Segment Start: Data excerpts

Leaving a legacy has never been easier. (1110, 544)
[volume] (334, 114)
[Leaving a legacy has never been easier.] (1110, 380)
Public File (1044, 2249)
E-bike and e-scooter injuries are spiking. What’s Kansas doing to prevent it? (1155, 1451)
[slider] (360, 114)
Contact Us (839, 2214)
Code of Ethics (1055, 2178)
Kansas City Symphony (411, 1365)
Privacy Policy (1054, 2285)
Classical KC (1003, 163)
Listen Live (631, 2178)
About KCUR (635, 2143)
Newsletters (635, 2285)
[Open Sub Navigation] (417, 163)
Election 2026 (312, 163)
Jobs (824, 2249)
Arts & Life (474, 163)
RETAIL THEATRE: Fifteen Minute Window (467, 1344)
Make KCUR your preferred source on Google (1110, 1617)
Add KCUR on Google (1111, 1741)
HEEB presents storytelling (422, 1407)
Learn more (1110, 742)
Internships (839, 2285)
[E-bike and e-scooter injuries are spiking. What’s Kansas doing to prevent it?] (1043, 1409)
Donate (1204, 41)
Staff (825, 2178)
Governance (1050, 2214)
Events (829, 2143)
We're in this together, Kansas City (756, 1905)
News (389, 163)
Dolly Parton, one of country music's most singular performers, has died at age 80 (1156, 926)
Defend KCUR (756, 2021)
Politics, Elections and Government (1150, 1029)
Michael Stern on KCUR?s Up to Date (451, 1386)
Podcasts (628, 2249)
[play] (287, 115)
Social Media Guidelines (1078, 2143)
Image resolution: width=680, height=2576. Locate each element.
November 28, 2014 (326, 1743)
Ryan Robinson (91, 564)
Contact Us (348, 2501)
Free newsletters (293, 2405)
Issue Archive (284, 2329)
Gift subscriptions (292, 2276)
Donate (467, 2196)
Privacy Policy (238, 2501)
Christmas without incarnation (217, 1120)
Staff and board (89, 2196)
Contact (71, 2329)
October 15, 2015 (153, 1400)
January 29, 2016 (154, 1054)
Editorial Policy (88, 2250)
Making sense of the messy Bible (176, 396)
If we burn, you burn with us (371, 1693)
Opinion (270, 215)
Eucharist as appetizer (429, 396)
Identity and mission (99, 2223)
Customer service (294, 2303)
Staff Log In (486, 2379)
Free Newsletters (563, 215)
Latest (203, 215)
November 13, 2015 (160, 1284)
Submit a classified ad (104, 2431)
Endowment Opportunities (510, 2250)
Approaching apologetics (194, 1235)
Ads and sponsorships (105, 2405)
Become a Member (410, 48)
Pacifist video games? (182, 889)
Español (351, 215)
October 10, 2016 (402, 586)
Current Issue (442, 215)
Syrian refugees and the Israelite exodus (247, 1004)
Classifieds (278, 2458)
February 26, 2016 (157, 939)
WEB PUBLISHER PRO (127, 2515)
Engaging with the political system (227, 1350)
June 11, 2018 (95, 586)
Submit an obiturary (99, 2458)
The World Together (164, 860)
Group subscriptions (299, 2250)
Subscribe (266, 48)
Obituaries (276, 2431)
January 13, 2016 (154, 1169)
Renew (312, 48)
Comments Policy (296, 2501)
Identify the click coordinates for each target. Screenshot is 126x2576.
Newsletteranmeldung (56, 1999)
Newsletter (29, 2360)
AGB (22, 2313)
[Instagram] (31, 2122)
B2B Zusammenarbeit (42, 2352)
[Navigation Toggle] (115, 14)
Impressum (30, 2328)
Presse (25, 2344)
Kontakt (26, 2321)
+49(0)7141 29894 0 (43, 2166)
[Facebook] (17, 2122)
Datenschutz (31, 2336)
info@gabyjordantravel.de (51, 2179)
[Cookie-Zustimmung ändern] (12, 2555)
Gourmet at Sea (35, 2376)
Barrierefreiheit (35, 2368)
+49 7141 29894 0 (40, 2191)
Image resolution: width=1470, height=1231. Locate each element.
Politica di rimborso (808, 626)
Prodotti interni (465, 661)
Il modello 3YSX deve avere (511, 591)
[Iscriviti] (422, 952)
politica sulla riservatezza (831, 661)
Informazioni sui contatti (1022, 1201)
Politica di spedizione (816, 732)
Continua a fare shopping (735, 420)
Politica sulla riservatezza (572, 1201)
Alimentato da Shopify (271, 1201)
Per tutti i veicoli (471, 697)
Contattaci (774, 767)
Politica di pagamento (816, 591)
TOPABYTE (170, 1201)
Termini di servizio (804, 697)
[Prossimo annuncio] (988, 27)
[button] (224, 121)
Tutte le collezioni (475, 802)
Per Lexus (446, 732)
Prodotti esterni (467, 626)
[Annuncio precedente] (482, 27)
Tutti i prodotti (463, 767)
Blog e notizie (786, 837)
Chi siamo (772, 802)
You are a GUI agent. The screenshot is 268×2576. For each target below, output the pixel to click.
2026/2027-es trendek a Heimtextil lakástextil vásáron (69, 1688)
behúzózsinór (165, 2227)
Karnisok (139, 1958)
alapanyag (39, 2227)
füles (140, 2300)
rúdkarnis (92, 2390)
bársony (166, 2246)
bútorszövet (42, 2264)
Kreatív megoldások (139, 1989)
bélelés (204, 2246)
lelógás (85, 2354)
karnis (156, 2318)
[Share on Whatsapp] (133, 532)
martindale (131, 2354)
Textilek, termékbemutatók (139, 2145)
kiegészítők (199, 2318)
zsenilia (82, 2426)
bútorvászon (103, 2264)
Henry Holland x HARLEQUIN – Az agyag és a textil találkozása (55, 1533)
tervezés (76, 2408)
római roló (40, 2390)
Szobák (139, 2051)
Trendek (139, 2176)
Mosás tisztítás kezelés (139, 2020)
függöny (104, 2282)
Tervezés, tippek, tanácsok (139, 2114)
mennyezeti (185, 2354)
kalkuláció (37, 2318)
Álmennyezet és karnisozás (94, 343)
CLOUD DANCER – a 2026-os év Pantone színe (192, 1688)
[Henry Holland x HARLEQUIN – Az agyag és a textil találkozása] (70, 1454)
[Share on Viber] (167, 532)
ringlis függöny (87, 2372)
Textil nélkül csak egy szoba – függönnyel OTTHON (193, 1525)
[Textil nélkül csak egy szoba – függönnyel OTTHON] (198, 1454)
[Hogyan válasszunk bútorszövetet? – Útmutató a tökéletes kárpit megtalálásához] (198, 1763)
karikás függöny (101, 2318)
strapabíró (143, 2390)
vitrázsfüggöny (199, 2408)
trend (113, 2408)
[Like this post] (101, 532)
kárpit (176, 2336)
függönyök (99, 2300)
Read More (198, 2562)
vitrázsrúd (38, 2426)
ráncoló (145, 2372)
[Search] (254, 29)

Segment End: Data excerpts

The answer must be every line from the records above that contains "agyag".

Henry Holland x HARLEQUIN – Az agyag és a textil találkozása (55, 1533)
[Henry Holland x HARLEQUIN – Az agyag és a textil találkozása] (70, 1454)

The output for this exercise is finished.